You can install the latest release version from CRAN:

install.packages("SDMtune")

Or the development version from GitHub:

devtools::install_github("ConsBiol-unibern/SDMtune")

Hyperparameters tuning & real-time charts

SDMtune implements three functions for hyperparameters tuning:

When the amount of hyperparameters’ combinations is high, the computation time necessary to train all the defined models could be very long. The function optimizeModel offers a valid alternative that reduces computation time thanks to an implemented genetic algorithm. This function seeks the best combination of hyperparameters reaching a near optimal or optimal solution in a reduced amount of time compared to gridSearch. The following code shows an example using a simulated dataset. First a model is trained using the Maxnet algorithm implemented in the maxnet package with default hyperparameters’ values. After the model is trained, both the gridSearch and optimizeModel functions are executed to compare the execution time and model performance evaluated with the AUC metric. If the following code is not clear, please check the articles in the website.

library(SDMtune)

# Acquire environmental variables
files <- list.files(path = file.path(system.file(package = "dismo"), "ex"),
                    pattern = "grd", full.names = TRUE)
predictors <- raster::stack(files)

# Prepare presence and background locations
p_coords <- virtualSp$presence
bg_coords <- virtualSp$background

# Create SWD object
data <- prepareSWD(species = "Virtual species", p = p_coords, a = bg_coords,
                   env = predictors, categorical = "biome")

# Split presence locations in training (80%) and testing (20%) datasets
datasets <- trainValTest(data, test = 0.2, only_presence = TRUE, seed = 25)
train <- datasets[[1]]
test <- datasets[[2]]

# Train a Maxnet model
model <- train(method = "Maxnet", data = train)

# Define the hyperparameters to test
h <- list(reg = seq(0.1, 3, 0.1), fc = c("lq", "lh", "lqp", "lqph", "lqpht"))

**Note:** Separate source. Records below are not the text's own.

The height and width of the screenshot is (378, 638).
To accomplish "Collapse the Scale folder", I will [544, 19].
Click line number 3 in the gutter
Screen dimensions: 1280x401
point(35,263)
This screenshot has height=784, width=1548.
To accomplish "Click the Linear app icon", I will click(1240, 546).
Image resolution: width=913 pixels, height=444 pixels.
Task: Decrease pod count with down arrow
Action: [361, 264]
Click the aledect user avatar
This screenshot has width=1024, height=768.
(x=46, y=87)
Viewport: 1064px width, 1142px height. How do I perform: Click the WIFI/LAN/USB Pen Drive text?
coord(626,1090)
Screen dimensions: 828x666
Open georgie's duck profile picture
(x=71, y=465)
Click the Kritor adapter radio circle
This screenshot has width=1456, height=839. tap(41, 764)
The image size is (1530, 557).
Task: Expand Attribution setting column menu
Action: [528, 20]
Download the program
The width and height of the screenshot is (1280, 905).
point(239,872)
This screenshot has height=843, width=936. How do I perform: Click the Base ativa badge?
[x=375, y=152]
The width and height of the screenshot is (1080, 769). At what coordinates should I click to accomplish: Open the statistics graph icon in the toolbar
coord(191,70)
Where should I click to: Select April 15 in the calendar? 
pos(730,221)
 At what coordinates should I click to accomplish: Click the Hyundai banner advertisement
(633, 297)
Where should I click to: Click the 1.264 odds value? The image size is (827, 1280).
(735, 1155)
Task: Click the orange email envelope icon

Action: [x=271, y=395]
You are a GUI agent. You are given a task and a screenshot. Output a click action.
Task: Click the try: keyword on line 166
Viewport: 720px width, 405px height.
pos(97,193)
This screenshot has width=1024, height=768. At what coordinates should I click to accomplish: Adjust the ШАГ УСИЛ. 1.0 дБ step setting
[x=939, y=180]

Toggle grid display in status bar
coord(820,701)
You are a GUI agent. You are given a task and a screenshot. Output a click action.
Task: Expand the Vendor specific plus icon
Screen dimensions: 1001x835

# Test all the possible combinations with gridSearch
gs <- gridSearch(model, hypers = h, metric = "auc", test = test)
head(gs@results[order(-gs@results$test_AUC), ])  # Best combinations

# Use the genetic algorithm instead with optimizeModel
om <- optimizeModel(model, hypers = h, metric = "auc", test = test, seed = 4)
head(om@results)  # Best combinations

During the execution of “tuning” and “variable selection” functions, real-time charts displaying training and validation metrics are displayed in the RStudio viewer pane (below is a screencast of the previous executed optimizeModel function).

Speed test

In the following example we train a Maxent model:

# Train a Maxent model
sdmtune_model <- train(method = "Maxent", data = data)

We compare the execution time of the predict function between SDMtune that uses its own algorithm and dismo (Hijmans et al. 2017) that calls the MaxEnt Java software (Steven J. Phillips, Anderson, and Schapire 2006). We first convert the object sdmtune_model in a object that is accepted by dismo:

maxent_model <- SDMmodel2MaxEnt(sdmtune_model)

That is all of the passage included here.